Secret Service Director Joseph Clancy, tasked with righting an agency under fire over the past year for security omissions and agent misbehavior, has embarked on a multi-year hiring spree, though the precise numbers are in dispute.
Reuters news service on Friday cited unnamed sources saying the service planned an unusual 17 percent staff increase -- 700 new officers and 400 new agents over five years.
The Secret Service employs about 3,200 special agents, 1,300 Uniformed Division officers, and more than 2,000 other technical, professional and administrative support personnel, the agency’s website says.

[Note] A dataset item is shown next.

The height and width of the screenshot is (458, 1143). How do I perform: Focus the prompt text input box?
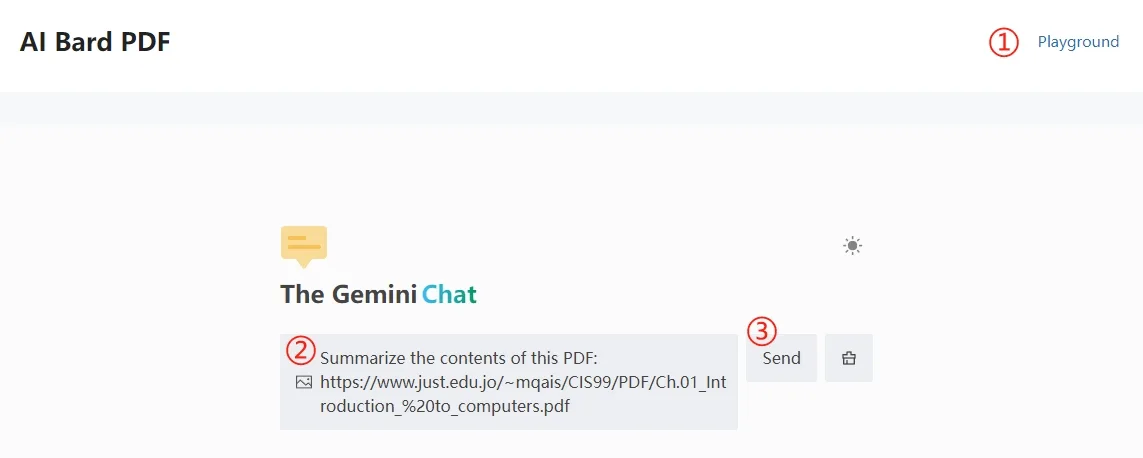[509, 381]
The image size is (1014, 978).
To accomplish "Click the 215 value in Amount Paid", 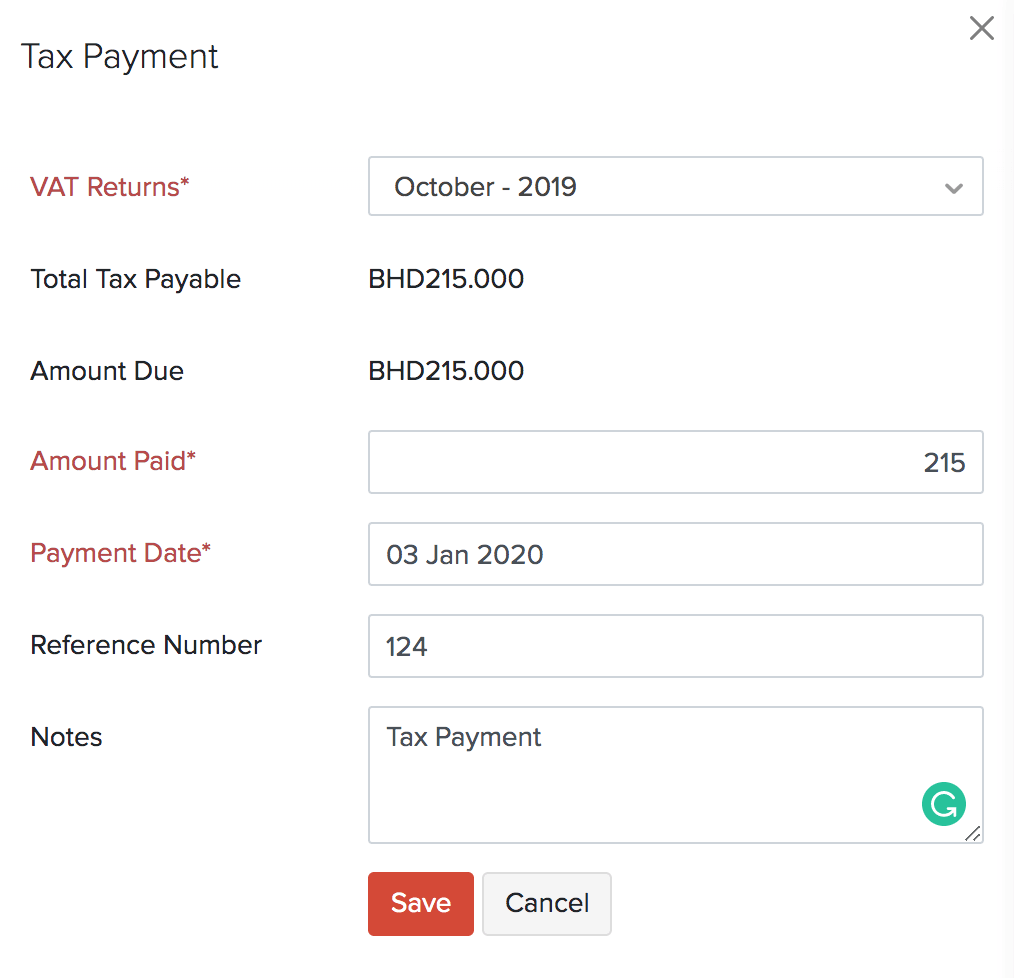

But agency spokesman Brian Leary declined to confirm or comment on the Reuters numbers. “The Secret Service is conducting an aggressive hiring initiative over the next few years,” said his statement describing Clancy’s strategic human capital plan for new hiring and training. “This hiring campaign is the result of attrition, anticipated growth, and in response to recommendations set forth by the Protective Mission Panel in December 2014. We plan to accomplish this goal through coordination with the Department of Homeland Security, the Office of Management and Budget and our Capitol Hill appropriations committees.”
Congress may be sympathetic toward a funding boost in the wake of harsh criticism of the agency’s past leadership. The House in late July passed a bill (H.R. 1656) requiring the agency to immediately hire 285 officers and agents, a 5 percent boost. That bill is now at the Senate Homeland Security and Governmental Affairs Committee.
The House Appropriations Committee on July 8 approved $1.9 billion for the Secret Service – an increase of $239.8 million above the fiscal year 2015 enacted level – including additional funding for increased costs related to the 2016 presidential election. President Obama’s fiscal 2016 budget for the Homeland Security Department requested $86.7 million to augment White House security.
The hiring spree will not address all the agency’s problems, according to journalist and author Ronald Kessler, who has written two books on the Secret Service. “Given the increasing turnover because of poor morale, this increase will barely keep pace with attrition and is typical of the agency's attempts to make itself look good with misleading information,” he said in an email to Government Executive. “The chief problem is that President Obama decided to ignore all advice and instead of choosing an individual from outside the agency such as a former FBI official to head it, named veteran Secret Service agent Joseph Clancy as the new director. Clancy comes from the same management culture of covering up and laxness that has led to all the problems.”